Conjunto de tarefas:
1. No texto sobre o pão e a cozinha, o Pão é o Corpo de quem?
2. Retome o texto sobre o pão e a cozinha a partir da última frase, mantendo o mesmo tom.

Texto de leitura:
------------------------------------------------

Levaram-nos a hóstia e o sangue, ofereceram os mistérios da nossa carne e do nosso corpo a quem nos violentou. Sempre essa ideia de que devemos ser outra coisa noutro lugar quando cada pessoa só nasce para se ser a si mesma, numa obra que é solo vivo em constante criação e relação.

Não mais!

O Pão é o Corpo da Senhora Mãe, Velha como a Massa Leveda que nos nutre, seu sangue fermenta como o nosso e renova a vida enquanto Ela nos dá mãos para transformar o alimento em nutrição.

Ardemos.

Os caldos e os caldeiros, as colheres e os braseiros pertencem-nos.

São nossas todas as vassouras e candeias.

Não por sermos recatadas e submissas, mas por sermos selvagens, inteiramente.

Por sermos Senhoras do nosso corpo, da nossa casa e da teia de relações que tecemos no nosso caminho de vida.

Voltar à cozinha com a mão das antigas curandeiras segurando a nossa mão na invisibilidade é um acto de sacro ofício: afinal, somos nós que nos transformamos na relação com o cuidado do alimento e de quem dele se nutre.

Fermentamos, ardemos, cozinhamos o pão que é entranha e coração.

Reclamar a preparação de alimentos e fórmulas medicinais herbais é erguer a mão contra a máquina,  voltar ao tempo do corpo, da Terra, da anima e sair do vórtice que desumaniza e se paga com tempo de vida e atenção.

Reclamar este espaço não como o único que podemos ocupar mas como o laboratorium primordial da curandeira, de onde parte e a que retorna para elaborar a relação do eu com o mundo natural e social, é um acto de resistência.

Como tem sido o culto das Senhoras milenarmente, onde a ancestralidade animista perdura para quem tem olhos para ver.

Seguimos.

Somos o caldo no caldeiro da Senhora.

As guardiãs do Sagrado: que é a relação reverente com plantas, animais,  elementos e toda a natureza como base essencial da vida humana.

------------------------------------------------

Dados:
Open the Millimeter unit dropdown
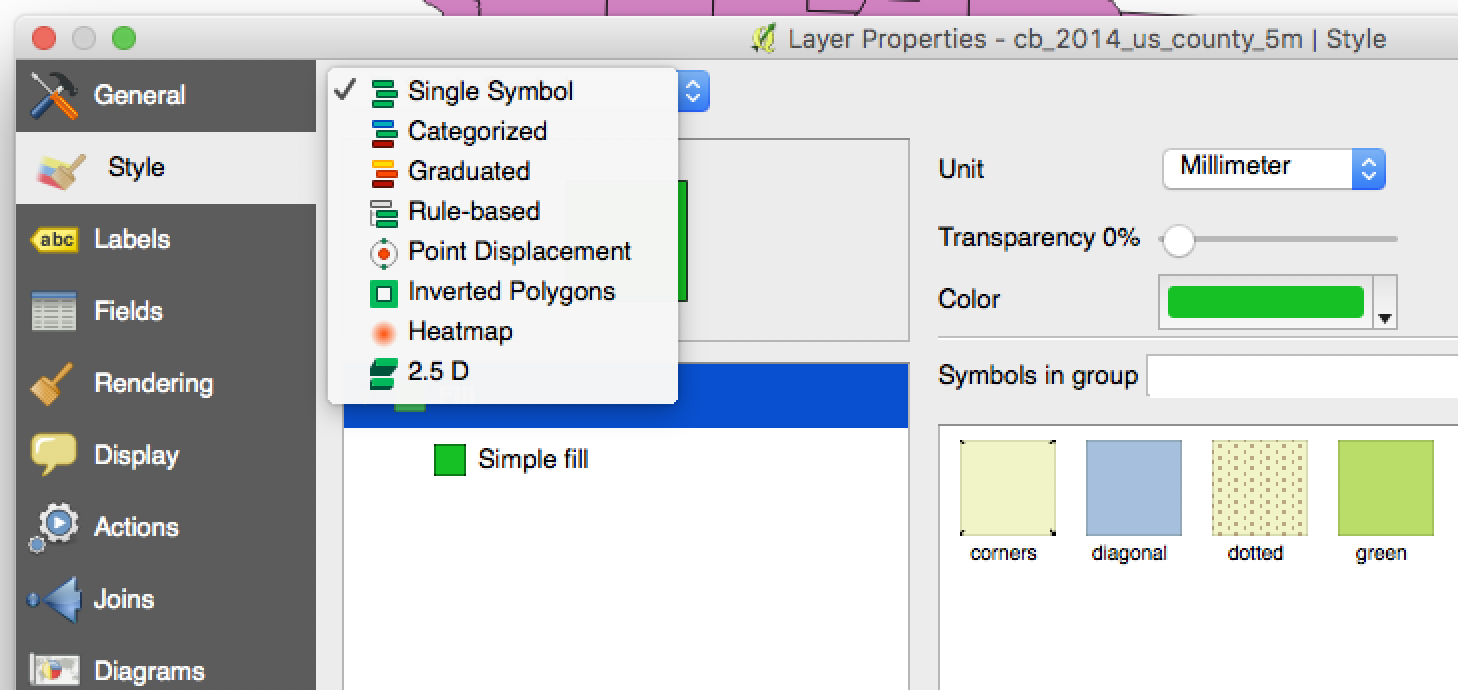1458x690 pixels. tap(1274, 168)
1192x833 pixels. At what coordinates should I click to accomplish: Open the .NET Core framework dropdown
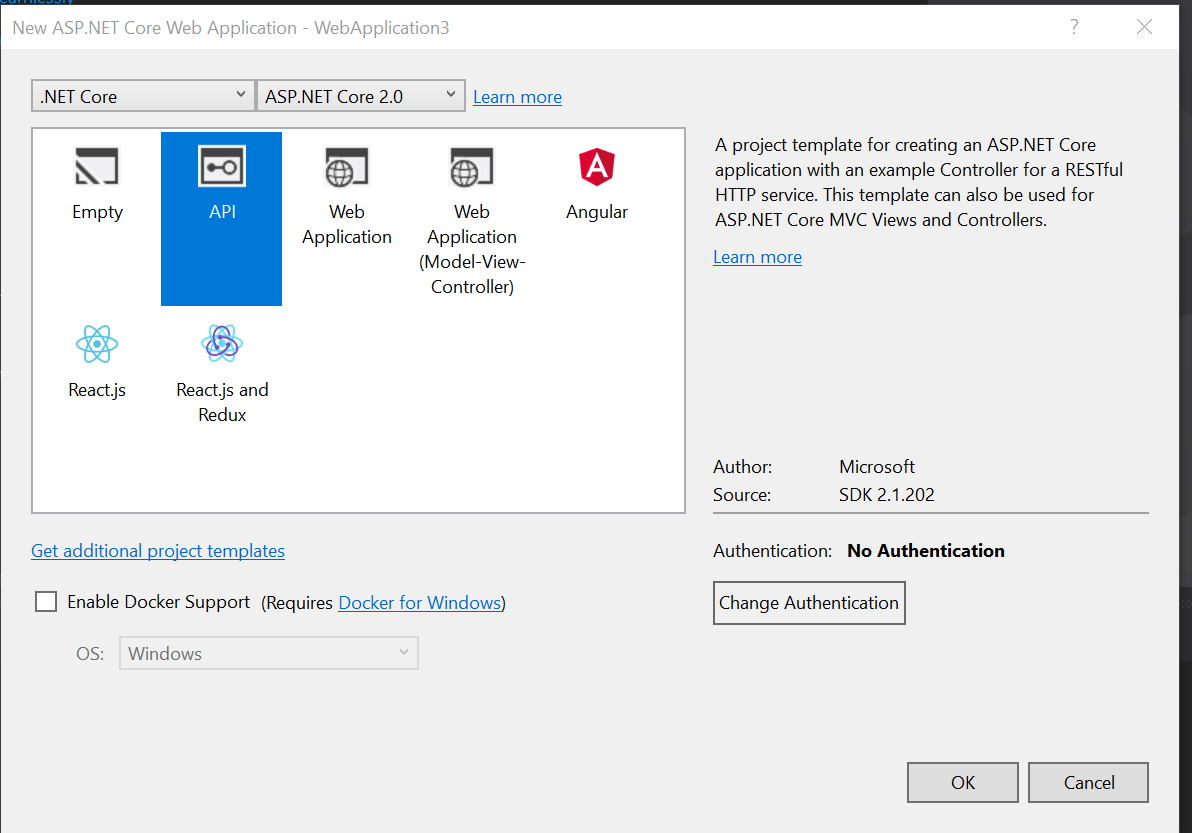coord(142,94)
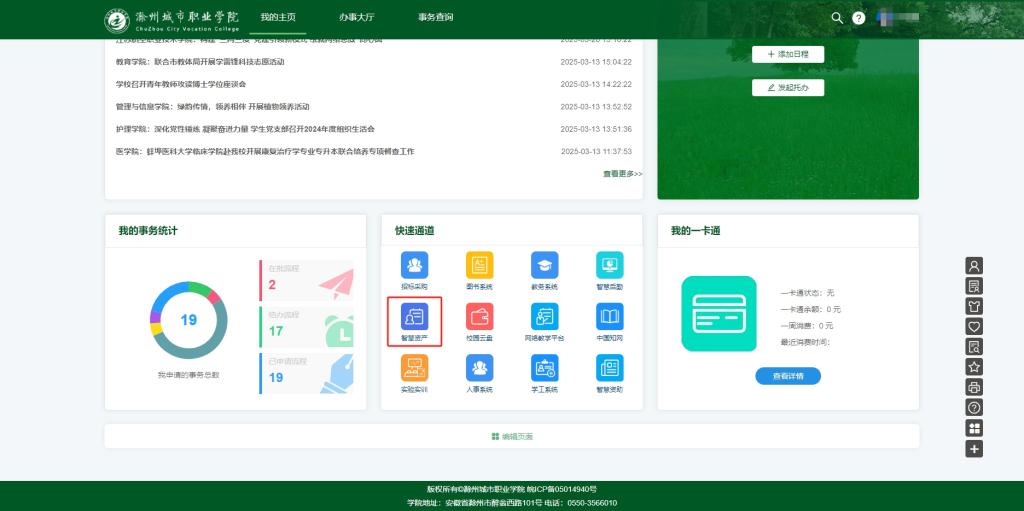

------------------------------------------------

Respostas da atividade:
1. Da Senhora Mãe.

2.
Somos húmus que se torna humano e somos humanas para nos tornar húmus. Húmidas e quentes como tudo o que vive, fermenta, transforma e alimenta.

Queremo-nos chão, bosque, floresta, flor.

E diante da devastação insistimos teimosamente em regenerar, no tamanho do empenho das nossas mãos, cada lugar.

Treba, trevo, trivia, casa, caminho, treva.

Como o lugar nocturno e negro das cozinhas arcaicas, como a da minha Bisavó Maria no coração da Beira. Fogo no centro, paredes de pedra tingidas a foligem. Louças de barro, madeira e ferro.

Uma só porta sem janela.

E a melhor broa de milho que já provei. Plantas no sequeiro, feijão, couve, batata.

Orações mexidas no ritmo da sopa.

Partilhas de segredos que só aqui podiam ser.

Sim, saber letras não é necessariamente saber viver.

Unimos neste tempo as linhas do antes e do agora para deixar depois na tecelagem a quem virá.

Atrevemos o mistério sempre incerto e por isso fértil.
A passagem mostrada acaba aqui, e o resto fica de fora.